The data —

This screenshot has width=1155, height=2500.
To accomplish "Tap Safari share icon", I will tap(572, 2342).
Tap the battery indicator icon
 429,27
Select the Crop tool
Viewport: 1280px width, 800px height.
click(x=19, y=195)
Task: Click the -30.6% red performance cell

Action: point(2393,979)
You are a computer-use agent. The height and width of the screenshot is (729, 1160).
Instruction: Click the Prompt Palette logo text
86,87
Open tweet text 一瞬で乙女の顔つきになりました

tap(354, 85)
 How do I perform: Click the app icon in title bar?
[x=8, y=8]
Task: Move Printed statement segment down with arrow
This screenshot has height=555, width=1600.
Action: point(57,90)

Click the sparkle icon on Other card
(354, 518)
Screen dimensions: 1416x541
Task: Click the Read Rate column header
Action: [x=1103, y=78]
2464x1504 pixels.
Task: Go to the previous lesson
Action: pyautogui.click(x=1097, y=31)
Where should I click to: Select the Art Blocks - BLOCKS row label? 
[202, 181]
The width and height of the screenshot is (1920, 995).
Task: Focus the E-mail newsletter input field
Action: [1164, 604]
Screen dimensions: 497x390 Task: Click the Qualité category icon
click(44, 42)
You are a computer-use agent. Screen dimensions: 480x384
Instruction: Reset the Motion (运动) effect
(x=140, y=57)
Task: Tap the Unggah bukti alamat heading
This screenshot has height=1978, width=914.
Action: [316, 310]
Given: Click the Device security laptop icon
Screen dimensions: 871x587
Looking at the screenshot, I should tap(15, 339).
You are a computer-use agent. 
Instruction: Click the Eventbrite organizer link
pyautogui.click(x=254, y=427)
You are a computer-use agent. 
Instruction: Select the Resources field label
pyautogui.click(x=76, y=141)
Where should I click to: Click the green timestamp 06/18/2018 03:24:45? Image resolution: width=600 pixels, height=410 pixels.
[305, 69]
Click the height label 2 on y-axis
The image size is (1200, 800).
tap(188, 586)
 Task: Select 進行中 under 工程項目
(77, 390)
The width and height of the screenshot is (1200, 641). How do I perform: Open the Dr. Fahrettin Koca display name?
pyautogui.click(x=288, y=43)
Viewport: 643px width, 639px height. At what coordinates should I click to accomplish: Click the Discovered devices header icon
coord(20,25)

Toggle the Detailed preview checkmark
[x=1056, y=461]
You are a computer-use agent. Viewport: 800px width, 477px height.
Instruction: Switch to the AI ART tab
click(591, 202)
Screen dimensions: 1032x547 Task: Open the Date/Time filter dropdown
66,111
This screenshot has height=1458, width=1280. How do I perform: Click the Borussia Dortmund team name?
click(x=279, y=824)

Exercise directions — All lines of the material that contain the string "agent" are to be copied.

Reply —
You are a computer-use agent. The height and width of the screenshot is (729, 1160).
You are a computer-use agent. Screen dimensions: 480x384
You are a computer-use agent. 
You are a computer-use agent. 
You are a computer-use agent. Viewport: 800px width, 477px height.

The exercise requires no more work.